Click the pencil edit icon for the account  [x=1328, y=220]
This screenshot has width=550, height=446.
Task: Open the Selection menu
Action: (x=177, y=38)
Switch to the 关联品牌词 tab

#####

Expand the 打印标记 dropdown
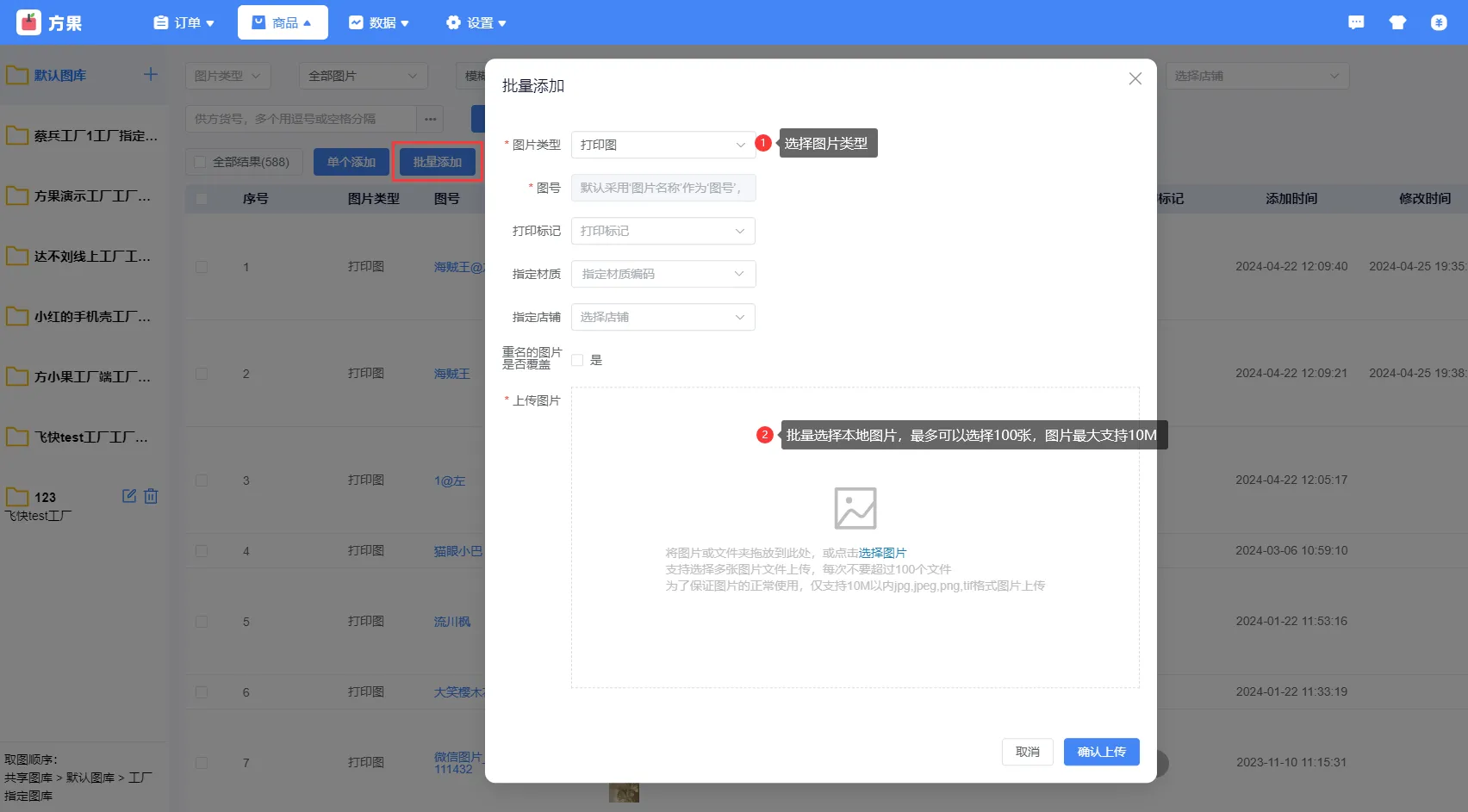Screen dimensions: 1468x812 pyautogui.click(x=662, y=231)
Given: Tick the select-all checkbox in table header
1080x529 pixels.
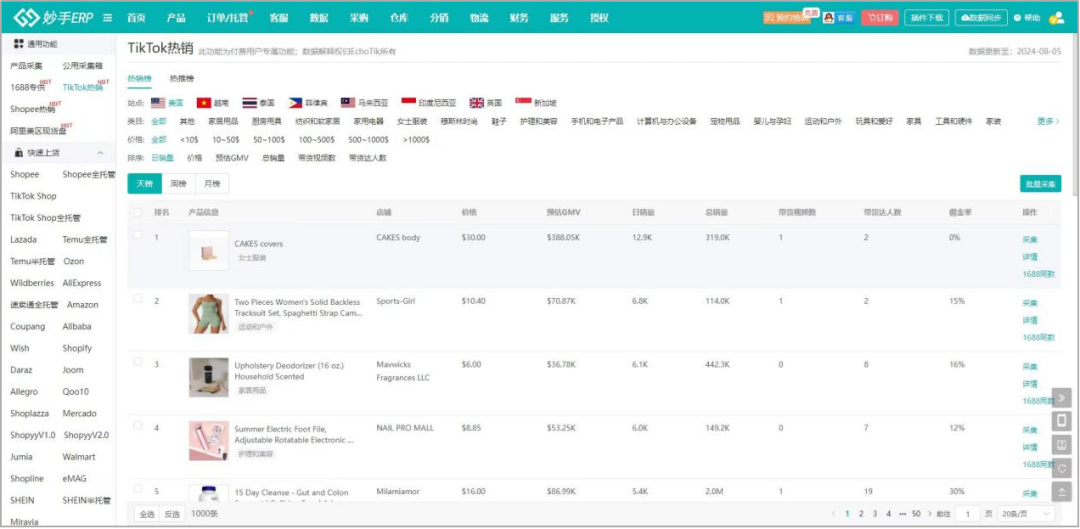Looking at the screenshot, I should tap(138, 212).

#####

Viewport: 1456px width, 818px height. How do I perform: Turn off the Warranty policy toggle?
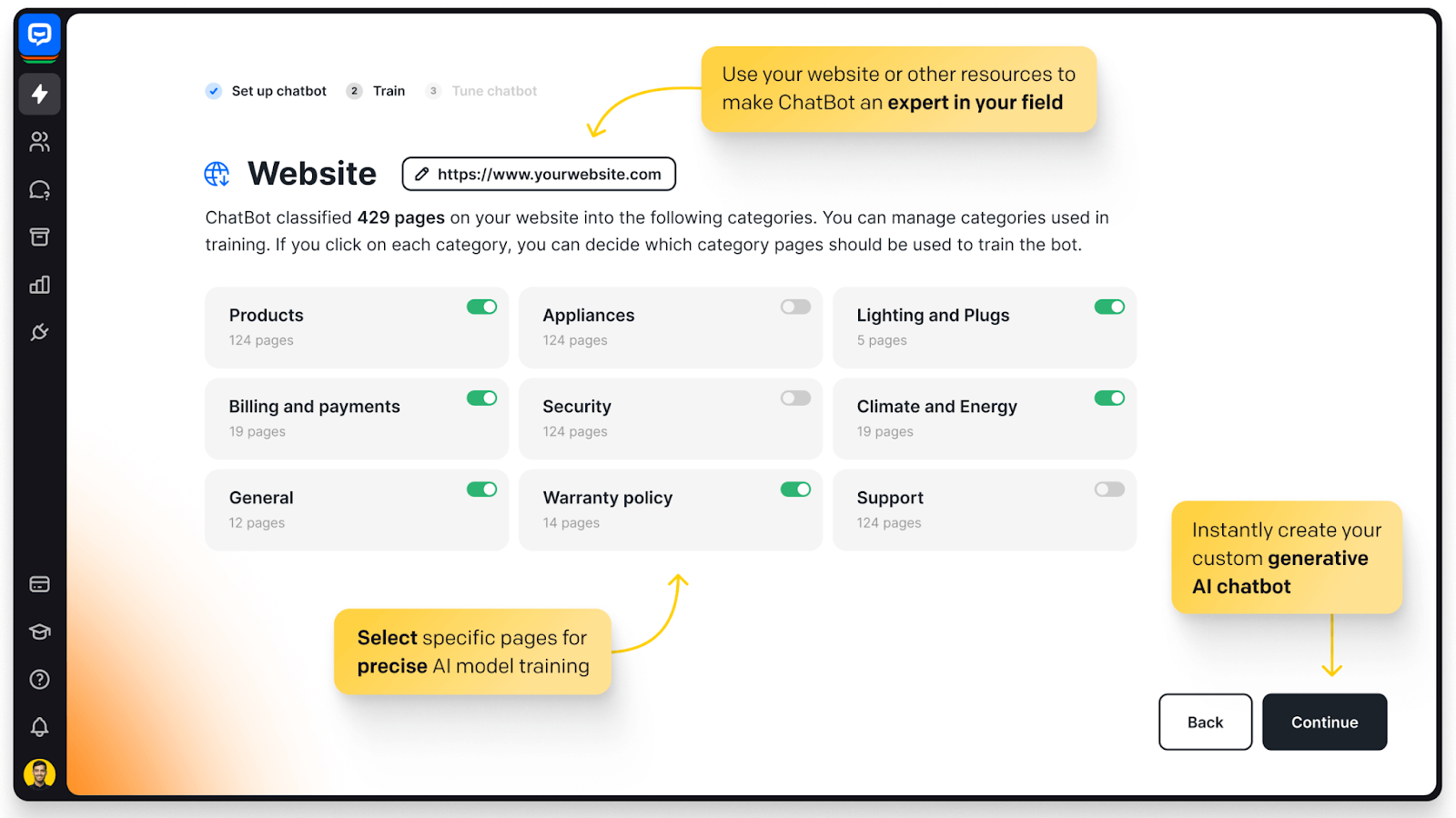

#####

■ PROBLEM TO WORK ON:
Copy the lines from the line containing "Given: Tick the" through the line containing "Looking at the", both included, without the pictures.

■ SOLUTION TO THIS PROBLEM:
Given: Tick the select-all checkbox in table header
1080x529 pixels.
Looking at the screenshot, I should tap(138, 212).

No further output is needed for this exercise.